What you should do | Please change "Instruction" to "Command" in everything from the row containing "has width=1389, height=868." down to the row containing "pyautogui.click(x=482, y=69)", and leave the rest of those rows unchanged. Give back only those rows.

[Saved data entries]
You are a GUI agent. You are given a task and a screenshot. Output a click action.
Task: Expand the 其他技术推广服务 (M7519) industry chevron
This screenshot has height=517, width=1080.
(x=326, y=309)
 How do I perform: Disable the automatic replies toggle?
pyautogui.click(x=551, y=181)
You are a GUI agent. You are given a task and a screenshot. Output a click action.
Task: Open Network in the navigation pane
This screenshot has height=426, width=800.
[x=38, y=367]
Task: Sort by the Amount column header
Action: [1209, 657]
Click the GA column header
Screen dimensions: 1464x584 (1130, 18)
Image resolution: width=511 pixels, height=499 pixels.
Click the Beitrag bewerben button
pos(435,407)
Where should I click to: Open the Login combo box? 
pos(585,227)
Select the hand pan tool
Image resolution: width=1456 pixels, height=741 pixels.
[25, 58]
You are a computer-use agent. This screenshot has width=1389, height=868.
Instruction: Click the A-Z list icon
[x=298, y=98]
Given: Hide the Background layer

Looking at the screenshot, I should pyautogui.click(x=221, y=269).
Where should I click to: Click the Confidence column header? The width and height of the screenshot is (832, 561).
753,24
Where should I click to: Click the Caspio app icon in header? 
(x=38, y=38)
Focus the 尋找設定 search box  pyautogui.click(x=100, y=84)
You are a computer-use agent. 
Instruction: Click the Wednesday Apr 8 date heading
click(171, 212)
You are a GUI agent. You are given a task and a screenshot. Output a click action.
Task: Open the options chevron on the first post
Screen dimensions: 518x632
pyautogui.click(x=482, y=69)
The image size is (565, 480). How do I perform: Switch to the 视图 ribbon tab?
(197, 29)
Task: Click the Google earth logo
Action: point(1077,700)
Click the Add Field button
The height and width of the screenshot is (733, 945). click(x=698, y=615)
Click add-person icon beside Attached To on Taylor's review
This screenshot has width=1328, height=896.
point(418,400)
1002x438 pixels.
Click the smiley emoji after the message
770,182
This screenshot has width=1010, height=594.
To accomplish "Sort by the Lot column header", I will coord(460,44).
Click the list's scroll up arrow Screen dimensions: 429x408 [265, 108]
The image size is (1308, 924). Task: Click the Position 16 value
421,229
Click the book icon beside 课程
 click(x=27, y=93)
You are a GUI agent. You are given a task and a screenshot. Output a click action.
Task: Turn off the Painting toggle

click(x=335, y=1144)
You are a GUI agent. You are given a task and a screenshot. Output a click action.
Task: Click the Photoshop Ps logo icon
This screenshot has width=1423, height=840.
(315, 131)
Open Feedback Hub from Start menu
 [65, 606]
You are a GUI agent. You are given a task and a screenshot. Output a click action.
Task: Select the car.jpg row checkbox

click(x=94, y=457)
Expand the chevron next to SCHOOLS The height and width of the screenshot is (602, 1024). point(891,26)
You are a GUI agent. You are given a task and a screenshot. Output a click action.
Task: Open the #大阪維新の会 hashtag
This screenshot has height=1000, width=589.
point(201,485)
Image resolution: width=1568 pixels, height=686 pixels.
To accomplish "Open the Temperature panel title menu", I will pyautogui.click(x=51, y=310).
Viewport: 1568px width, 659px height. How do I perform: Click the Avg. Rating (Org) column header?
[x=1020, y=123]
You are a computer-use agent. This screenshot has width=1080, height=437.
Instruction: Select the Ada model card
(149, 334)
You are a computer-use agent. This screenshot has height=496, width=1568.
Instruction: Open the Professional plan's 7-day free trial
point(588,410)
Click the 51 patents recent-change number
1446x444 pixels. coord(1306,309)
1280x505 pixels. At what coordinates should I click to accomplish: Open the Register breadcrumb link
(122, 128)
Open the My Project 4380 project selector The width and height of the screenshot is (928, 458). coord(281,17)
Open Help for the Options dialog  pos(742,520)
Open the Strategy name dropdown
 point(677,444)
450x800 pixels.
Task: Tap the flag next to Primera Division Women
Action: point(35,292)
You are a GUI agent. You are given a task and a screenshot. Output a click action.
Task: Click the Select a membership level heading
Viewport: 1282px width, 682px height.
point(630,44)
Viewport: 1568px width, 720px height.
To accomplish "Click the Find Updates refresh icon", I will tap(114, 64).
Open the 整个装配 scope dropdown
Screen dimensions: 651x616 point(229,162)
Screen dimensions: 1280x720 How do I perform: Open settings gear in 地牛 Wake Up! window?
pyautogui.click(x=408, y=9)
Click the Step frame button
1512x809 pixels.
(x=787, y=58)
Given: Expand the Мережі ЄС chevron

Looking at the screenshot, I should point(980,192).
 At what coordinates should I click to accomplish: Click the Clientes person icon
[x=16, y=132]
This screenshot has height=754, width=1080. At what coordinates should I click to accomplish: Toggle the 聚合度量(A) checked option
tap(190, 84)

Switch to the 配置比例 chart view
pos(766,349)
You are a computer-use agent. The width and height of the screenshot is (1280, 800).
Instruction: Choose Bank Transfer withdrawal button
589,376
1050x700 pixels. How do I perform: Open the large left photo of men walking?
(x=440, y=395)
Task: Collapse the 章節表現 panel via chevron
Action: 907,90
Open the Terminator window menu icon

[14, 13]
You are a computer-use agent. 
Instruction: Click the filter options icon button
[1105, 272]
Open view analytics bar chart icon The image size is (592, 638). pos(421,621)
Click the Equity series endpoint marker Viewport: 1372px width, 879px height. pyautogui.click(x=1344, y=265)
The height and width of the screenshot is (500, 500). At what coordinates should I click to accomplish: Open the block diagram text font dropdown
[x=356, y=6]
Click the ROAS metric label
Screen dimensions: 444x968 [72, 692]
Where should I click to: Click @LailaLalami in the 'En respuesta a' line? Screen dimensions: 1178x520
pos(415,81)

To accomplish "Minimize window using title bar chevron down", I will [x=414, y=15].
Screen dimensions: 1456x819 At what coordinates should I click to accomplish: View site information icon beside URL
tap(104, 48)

Task answer |
You are a computer-use agent. This screenshot has width=1389, height=868.
Command: Click the A-Z list icon
[x=298, y=98]
Given: Hide the Background layer

Looking at the screenshot, I should pyautogui.click(x=221, y=269).
Where should I click to: Click the Confidence column header? The width and height of the screenshot is (832, 561).
753,24
Where should I click to: Click the Caspio app icon in header? 
(x=38, y=38)
Focus the 尋找設定 search box  pyautogui.click(x=100, y=84)
You are a computer-use agent. 
Command: Click the Wednesday Apr 8 date heading
click(171, 212)
You are a GUI agent. You are given a task and a screenshot. Output a click action.
Task: Open the options chevron on the first post
Screen dimensions: 518x632
pyautogui.click(x=482, y=69)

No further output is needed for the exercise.